Эрик старается их не слушать.
Они вынашивают планы и петиции, договариваются о встречах в «Легионе», о телефонных звонках в муниципалитет. У Эрика есть более серьезные проблемы, о которых стоит подумать.
Он видит впереди Лайзу. Девочка карабкается на каменную изгородь, что огибает тротуар. Тянет руку, пытаясь потрогать нижние ветки деревьев, прикоснуться к самым их кончикам. У нее никак не получается, постоянно не хватает всего одного-двух дюймов. Он не сводит с нее глаз. Странно все же. Такая высокая девочка, а ничего не получается.
А потом он вдруг понимает, почему не получается. Розовая ткань так туго натянута на плечах, что не дает рукам дотянуться до веточек.
По этой причине она и лезет из кожи вон. Во всем виновата куртка с капюшоном. Она ей маловата.
Дом номер четырнадцать, Авеню
20 июля 1976 года
– Ну, это-то вас, наверное, не слишком беспокоит? – спросил мистер Форбс.
Все мы наблюдали за тем, как мистер Капур приводит в порядок свою длиннющую машину. Я сидела на траве у ног мистера Форбса.
Мистер Капур высунулся из-за капота.
– Что именно беспокоит? – спросил он.
– Жара. – Мистер Форбс указывает на небо, я вижу, как он в своих сандалиях приподнимается на цыпочки. – Жара, она ведь не валит вас с ног? Как всех тут остальных?
Мистер Капур нахмурился, отряхнул одежду. Он мыл свою машину специальным шампунем. Без всякой воды, иначе миссис Мортон задала бы ему жару. Оттирал с нее птичий помет.
– Просто Гарольд хотел сказать, что там, в ваших родных краях, должно быть, дикая жарища всю дорогу. – Мэй Рупер стояла позади меня, навалившись грудью на изгородь. Я слышала, как жалобно постанывали деревянные плашки под ее весом, особенно когда она начинала говорить.
– В Бирмингеме? – спросил мистер Капур.
– А разве в Пакистане тоже есть город Бирмингем? – удивилась миссис Форбс.
Мистер Форбс многозначительно покосился на жену и нахмурился, потом снова обернулся к Капуру.
– Это ведь у вас в генах, правильно? Индийцы, они прекрасно переносят жару. Очень закаленная раса. Там людям со многим приходится мириться.
– Будем считать, что так, – кивнул мистер Капур. Он все еще яростно оттирал птичье пятнышко, хотя, на мой взгляд, оттирать там было уже нечего.
– Нет, я никакой не расист, боже упаси, – заявил мистер Форбс, переступая с пятки на пятку в своих сандалиях. – Совсем даже не расист.
– Ничего подобного, – подтвердила миссис Форбс.
– Ни капельки, – сказала Мэй Рупер.
– Я просто патриот. – Он произнес это слово нарочито медленно. – Хочу одного: чтобы Британия всегда оставалась великой. Это как закрытый эксклюзивный клуб, верно? Куда не вхожи всякие там простые старина Том, Дик или Гарри.
– Правильно, Гарольд, – закивала миссис Форбс.
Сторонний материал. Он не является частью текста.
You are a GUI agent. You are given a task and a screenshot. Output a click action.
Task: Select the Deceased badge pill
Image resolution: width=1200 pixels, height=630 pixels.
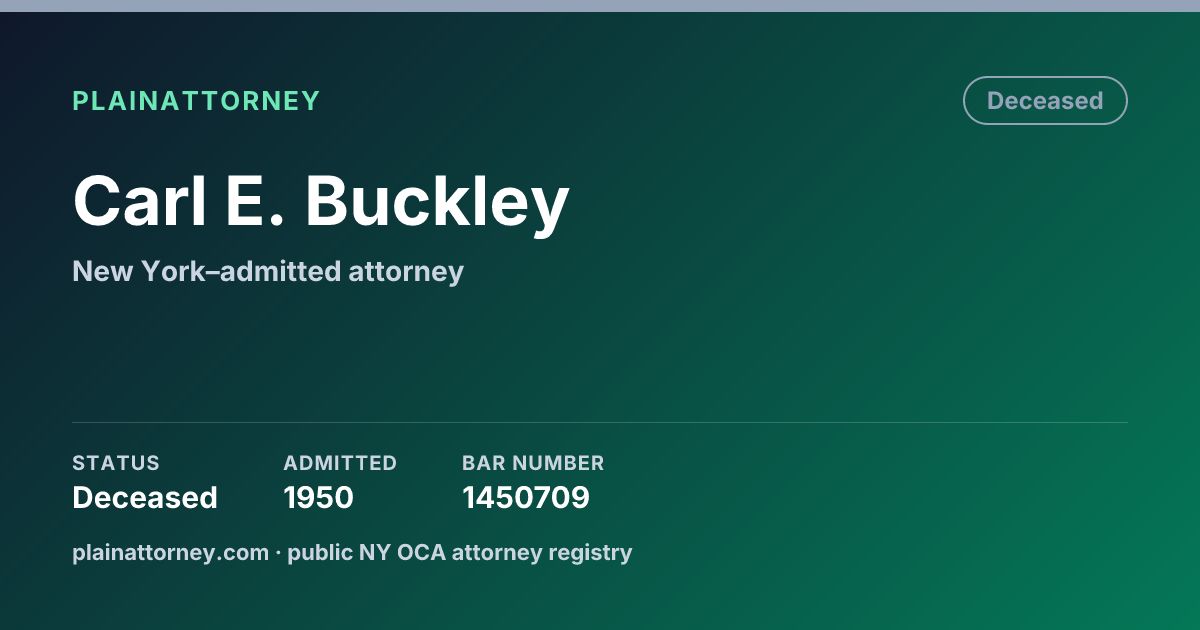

Мистер Капур нагнулся и принялся надраивать номерной знак. Жара способствовала распространению пыли. Пыль была повсюду. Она оседала на автомобилях, тротуарах и домах. Она даже пробиралась под кожу и в волосы. От нее невозможно было избавиться, сколько бы ты ни мылся, ни чистился, ни пытался ее вытереть. От этой пыли все вокруг казалось неопрятным и безобразным.
– Вообще-то я человек мультикультуры, – заявил мистер Форбс.
Мистер Капур оторвал взгляд от номерного знака.
– Мультикультуры?
– Ну да. – Мистер Форбс еще немного покачался с пятки на носок. – Определенно, мультикультуры. К примеру, я большой поклонник Сидни Пуатье[43].
– Так и есть, – подтвердила миссис Форбс.
– И Луи Армстронга. У цветных такое великолепное чувство ритма. Вы согласны?
Я слышала, как мистер Капур что-то пробормотал, но слов не разобрала.
– Если вы патриоты, это вовсе не означает, что вы не открыты новым идеям. Просто следует иногда помнить, что Британия правит морями. – Мистер Форбс улыбнулся, донельзя довольный собой.
– Тогда, стало быть, у вас в будущем году юбилей? – поинтересовался мистер Капур. – Будете отмечать?
– Отмечать? – Сандалии мистера Форбса выбили барабанную дробь. – Не то слово. Мы закатим лучшую в этом городе вечеринку. Я уже сформировал комитет по подготовке, верно, Дороти?
– Да, дорогой, – ответила миссис Форбс. И улыбнулась мистеру Капуру. – Я секретарь.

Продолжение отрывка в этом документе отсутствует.